La menace de la grenouille
Jean Climaque, un moine du sixième siècle qui a récapitulé l’enseignement
des pères du désert, a écrit : « Quand nous tirons de l’eau à la fontaine, nous
ramenons parfois une grenouille sans nous en apercevoir ; de même, quand nous
travaillons à pratiquer les vertus, nous cherchons souvent à satisfaire des vices qui
sont imperceptiblement entrelacés avec elles.
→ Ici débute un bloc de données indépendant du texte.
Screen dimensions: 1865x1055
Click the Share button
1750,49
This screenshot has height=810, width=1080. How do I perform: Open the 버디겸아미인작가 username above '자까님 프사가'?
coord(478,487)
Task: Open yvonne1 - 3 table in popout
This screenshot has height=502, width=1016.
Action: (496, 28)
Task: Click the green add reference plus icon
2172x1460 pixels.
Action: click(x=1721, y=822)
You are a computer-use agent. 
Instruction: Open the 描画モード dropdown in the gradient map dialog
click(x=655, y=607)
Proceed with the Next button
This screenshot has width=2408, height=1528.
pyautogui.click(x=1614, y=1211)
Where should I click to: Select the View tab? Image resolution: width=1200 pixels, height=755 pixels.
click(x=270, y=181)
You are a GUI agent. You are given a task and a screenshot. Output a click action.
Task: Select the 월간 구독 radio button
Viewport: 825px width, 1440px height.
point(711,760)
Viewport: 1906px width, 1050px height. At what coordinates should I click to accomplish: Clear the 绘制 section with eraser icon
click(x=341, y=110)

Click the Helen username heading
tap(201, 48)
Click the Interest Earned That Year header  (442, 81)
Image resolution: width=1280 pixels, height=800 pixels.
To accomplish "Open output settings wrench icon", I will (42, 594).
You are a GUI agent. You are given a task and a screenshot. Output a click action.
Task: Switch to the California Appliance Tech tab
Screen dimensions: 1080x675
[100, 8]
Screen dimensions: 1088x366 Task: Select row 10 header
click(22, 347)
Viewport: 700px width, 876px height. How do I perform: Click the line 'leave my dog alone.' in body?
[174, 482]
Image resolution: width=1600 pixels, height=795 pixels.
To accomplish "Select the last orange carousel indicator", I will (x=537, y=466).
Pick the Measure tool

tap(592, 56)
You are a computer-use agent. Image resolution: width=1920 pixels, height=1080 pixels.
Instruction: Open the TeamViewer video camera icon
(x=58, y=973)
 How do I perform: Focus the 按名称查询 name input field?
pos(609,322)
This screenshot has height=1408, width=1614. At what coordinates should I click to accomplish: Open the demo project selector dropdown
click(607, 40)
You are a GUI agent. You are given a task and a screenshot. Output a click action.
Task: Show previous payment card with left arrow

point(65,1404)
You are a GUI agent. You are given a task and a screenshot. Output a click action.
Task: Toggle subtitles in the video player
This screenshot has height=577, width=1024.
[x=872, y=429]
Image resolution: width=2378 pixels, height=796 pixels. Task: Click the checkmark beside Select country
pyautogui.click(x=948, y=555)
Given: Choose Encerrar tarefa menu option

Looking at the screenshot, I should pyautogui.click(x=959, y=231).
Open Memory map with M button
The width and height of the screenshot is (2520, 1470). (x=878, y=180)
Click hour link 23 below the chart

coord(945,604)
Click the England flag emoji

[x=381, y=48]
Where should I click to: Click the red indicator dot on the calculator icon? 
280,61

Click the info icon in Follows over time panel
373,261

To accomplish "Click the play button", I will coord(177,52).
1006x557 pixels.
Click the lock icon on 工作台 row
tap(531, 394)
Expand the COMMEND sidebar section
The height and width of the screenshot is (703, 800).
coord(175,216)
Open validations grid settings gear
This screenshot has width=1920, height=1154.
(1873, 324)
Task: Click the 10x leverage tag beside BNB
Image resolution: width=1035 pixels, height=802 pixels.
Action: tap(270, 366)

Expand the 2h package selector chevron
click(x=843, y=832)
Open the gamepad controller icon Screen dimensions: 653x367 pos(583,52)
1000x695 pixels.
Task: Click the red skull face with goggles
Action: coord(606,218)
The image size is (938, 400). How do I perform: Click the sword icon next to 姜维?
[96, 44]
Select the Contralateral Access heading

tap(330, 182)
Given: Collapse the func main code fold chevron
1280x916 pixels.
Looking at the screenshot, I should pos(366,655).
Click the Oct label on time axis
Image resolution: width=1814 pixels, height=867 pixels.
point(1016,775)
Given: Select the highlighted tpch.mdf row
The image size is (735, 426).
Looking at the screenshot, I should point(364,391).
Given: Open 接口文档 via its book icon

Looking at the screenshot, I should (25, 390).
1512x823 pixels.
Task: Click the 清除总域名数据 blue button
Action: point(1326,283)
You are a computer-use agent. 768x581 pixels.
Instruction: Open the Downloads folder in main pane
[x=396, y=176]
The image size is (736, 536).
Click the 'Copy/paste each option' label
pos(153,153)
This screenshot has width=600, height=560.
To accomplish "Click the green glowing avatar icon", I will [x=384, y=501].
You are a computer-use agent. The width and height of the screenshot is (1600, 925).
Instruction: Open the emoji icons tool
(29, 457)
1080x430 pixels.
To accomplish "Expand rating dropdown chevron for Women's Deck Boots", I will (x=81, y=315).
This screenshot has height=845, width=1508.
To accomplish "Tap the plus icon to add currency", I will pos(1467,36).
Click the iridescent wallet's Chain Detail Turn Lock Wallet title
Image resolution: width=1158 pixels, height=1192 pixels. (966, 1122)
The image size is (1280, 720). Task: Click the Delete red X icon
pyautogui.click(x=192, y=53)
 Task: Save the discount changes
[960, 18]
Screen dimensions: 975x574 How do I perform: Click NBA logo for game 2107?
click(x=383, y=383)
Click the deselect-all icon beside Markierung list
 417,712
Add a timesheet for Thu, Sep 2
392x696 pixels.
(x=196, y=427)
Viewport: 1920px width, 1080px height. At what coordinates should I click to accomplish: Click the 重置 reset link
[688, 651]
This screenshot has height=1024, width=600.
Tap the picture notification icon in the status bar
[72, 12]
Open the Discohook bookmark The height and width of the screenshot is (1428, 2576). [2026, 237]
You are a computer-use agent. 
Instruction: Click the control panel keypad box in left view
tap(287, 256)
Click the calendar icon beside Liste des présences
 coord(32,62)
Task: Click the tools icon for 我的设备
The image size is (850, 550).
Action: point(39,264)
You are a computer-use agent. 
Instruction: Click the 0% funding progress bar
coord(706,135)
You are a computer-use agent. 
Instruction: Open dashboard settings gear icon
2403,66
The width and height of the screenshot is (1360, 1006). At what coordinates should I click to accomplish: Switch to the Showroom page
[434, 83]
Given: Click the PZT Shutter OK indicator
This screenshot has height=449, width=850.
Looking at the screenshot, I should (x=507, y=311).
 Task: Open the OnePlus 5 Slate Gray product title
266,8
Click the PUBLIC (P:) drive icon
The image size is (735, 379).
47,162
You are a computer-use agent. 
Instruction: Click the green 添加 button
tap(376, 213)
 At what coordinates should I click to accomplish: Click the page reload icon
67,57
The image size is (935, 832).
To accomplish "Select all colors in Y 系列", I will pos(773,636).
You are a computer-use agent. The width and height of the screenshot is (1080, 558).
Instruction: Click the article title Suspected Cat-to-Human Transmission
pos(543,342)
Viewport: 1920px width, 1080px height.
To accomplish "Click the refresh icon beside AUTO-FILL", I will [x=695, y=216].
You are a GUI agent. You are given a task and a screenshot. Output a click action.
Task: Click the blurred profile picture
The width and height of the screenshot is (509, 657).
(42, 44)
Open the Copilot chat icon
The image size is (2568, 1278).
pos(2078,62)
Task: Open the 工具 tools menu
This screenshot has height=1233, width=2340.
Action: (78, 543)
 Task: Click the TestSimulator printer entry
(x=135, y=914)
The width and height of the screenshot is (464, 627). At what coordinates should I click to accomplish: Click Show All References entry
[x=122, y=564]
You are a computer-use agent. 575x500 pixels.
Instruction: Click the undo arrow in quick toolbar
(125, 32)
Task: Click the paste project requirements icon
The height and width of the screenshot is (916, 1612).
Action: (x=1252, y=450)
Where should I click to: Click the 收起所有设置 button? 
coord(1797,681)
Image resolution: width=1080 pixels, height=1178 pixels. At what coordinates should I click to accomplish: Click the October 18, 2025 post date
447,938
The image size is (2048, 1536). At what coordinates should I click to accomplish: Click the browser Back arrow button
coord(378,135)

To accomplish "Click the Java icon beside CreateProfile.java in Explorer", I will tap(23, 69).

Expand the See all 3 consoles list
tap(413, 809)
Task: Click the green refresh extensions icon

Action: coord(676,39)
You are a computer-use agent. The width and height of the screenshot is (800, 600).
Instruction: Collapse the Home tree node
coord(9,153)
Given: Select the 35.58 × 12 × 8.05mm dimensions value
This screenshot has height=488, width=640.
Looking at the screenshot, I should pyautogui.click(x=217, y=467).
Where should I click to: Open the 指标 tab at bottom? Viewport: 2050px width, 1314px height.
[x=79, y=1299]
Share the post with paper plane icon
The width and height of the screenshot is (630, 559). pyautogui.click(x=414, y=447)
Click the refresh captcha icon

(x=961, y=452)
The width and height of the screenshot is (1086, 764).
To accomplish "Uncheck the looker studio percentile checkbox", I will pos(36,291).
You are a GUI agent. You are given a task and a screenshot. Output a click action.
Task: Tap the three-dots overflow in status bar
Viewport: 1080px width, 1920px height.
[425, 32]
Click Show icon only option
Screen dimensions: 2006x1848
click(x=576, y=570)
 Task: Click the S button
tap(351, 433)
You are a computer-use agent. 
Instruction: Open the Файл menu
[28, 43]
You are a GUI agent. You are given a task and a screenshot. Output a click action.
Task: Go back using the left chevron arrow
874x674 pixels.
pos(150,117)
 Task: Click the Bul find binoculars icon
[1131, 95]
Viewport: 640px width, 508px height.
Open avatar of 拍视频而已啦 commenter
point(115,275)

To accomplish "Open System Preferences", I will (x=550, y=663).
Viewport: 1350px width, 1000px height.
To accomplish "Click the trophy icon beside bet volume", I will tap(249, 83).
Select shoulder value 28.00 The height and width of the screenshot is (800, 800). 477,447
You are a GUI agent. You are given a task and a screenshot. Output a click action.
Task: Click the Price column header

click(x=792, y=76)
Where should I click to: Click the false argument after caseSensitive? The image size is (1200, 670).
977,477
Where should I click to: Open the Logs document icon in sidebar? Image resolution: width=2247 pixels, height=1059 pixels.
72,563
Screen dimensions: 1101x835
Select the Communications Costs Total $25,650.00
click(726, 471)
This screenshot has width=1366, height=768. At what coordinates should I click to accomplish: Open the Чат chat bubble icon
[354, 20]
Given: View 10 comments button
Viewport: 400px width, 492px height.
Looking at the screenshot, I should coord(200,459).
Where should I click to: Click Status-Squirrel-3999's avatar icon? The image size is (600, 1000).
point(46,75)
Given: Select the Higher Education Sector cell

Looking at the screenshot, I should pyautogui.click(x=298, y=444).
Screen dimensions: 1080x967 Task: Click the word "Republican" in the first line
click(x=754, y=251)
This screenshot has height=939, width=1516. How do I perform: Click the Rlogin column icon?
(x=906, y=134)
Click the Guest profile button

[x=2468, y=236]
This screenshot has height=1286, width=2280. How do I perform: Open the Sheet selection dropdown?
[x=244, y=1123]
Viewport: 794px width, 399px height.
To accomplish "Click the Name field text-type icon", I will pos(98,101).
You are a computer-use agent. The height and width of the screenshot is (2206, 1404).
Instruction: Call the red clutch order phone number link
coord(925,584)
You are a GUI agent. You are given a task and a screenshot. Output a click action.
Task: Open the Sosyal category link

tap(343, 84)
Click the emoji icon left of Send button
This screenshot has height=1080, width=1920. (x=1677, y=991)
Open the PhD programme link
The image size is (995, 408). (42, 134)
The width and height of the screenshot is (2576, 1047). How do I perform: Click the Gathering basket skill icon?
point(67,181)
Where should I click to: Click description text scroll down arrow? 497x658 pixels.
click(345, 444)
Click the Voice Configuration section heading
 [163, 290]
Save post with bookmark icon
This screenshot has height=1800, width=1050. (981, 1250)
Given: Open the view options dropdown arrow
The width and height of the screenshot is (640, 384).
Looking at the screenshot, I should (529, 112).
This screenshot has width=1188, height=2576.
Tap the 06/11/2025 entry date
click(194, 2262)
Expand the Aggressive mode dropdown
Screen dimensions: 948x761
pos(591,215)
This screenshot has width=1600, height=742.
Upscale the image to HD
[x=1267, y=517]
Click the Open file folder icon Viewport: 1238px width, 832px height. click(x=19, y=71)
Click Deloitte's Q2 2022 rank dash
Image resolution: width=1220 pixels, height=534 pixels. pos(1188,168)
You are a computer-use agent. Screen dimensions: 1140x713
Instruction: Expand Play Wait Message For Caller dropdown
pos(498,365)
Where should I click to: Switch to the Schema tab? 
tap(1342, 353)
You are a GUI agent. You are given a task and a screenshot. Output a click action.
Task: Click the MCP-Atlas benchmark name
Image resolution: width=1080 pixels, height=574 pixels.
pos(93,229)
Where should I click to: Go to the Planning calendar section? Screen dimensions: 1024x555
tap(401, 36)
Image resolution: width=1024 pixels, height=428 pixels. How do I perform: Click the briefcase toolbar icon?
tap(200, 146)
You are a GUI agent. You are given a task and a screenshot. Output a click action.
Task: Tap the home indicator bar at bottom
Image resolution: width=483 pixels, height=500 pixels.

Par exemple, la gourmandise se mêle à
l’hospitalité, la luxure à l’amour, la ruse au discernement, la malice à la prudence, la
duplicité, la lenteur, la paresse, la contradiction, la libre-disposition de soi et la
désobéissance à la douceur, le mépris de l’enseignement au silence, l’orgueil à la
joie, l’indolence à l’espérance… » 15
La loi pour le judaïsme comme toutes nos pratiques de foi peuvent être
passées au tamis de cette remarque. Devant Dieu, je me dois d’être lucide et de
toujours traquer les grenouilles qui viennent s’introduire dans ma vie de foi.
15
Cité par Daniel Bourguet, Un chemin de liberté, l’ascèse, Lyon, Olivétan, 2004, p.118.